[Collected data entries]
-.-.-

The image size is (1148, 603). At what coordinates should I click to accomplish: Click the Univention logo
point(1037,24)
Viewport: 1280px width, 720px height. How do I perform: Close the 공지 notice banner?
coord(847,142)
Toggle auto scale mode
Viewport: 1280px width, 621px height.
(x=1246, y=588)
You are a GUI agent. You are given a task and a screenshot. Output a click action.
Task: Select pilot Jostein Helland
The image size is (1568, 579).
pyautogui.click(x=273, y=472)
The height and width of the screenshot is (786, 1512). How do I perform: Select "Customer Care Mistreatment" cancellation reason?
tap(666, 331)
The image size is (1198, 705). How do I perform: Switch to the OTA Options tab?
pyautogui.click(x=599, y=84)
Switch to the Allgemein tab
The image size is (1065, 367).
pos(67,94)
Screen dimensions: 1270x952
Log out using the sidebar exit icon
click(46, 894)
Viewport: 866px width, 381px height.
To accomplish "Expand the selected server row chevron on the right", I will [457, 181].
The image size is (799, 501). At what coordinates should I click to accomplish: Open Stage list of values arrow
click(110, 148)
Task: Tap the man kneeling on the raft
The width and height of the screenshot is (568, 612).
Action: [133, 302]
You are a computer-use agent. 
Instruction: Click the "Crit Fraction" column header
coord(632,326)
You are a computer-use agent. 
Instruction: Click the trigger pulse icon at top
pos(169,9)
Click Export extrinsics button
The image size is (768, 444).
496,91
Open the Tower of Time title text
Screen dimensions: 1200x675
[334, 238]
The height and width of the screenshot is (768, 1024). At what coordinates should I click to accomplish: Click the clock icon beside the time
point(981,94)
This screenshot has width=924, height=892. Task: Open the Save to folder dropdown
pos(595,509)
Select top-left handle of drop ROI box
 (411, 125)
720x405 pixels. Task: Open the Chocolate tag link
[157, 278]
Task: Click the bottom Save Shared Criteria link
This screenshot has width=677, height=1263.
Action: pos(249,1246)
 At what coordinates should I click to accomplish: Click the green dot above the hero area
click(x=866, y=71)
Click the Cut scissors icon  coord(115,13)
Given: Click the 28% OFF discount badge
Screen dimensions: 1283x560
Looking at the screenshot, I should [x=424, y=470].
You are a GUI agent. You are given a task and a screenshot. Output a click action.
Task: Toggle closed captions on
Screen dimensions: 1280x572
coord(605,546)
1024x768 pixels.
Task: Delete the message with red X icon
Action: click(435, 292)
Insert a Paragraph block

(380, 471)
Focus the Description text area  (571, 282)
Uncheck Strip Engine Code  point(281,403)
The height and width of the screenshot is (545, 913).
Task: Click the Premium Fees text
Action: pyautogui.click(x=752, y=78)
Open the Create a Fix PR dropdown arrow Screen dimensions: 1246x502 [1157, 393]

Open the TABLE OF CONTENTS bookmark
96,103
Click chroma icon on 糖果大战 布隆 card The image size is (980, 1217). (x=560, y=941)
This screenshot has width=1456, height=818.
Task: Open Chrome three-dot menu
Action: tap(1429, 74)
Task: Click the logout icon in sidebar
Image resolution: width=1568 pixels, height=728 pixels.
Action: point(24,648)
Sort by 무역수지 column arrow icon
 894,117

-.-.-

TO DO => From the line containing "Open the TABLE OF CONTENTS bookmark" down to the last line of the data, transcribe every line exactly; nothing else should appear.

FINISHED EXERCISE =>
Open the TABLE OF CONTENTS bookmark
96,103
Click chroma icon on 糖果大战 布隆 card The image size is (980, 1217). (x=560, y=941)
This screenshot has width=1456, height=818.
Task: Open Chrome three-dot menu
Action: tap(1429, 74)
Task: Click the logout icon in sidebar
Image resolution: width=1568 pixels, height=728 pixels.
Action: point(24,648)
Sort by 무역수지 column arrow icon
 894,117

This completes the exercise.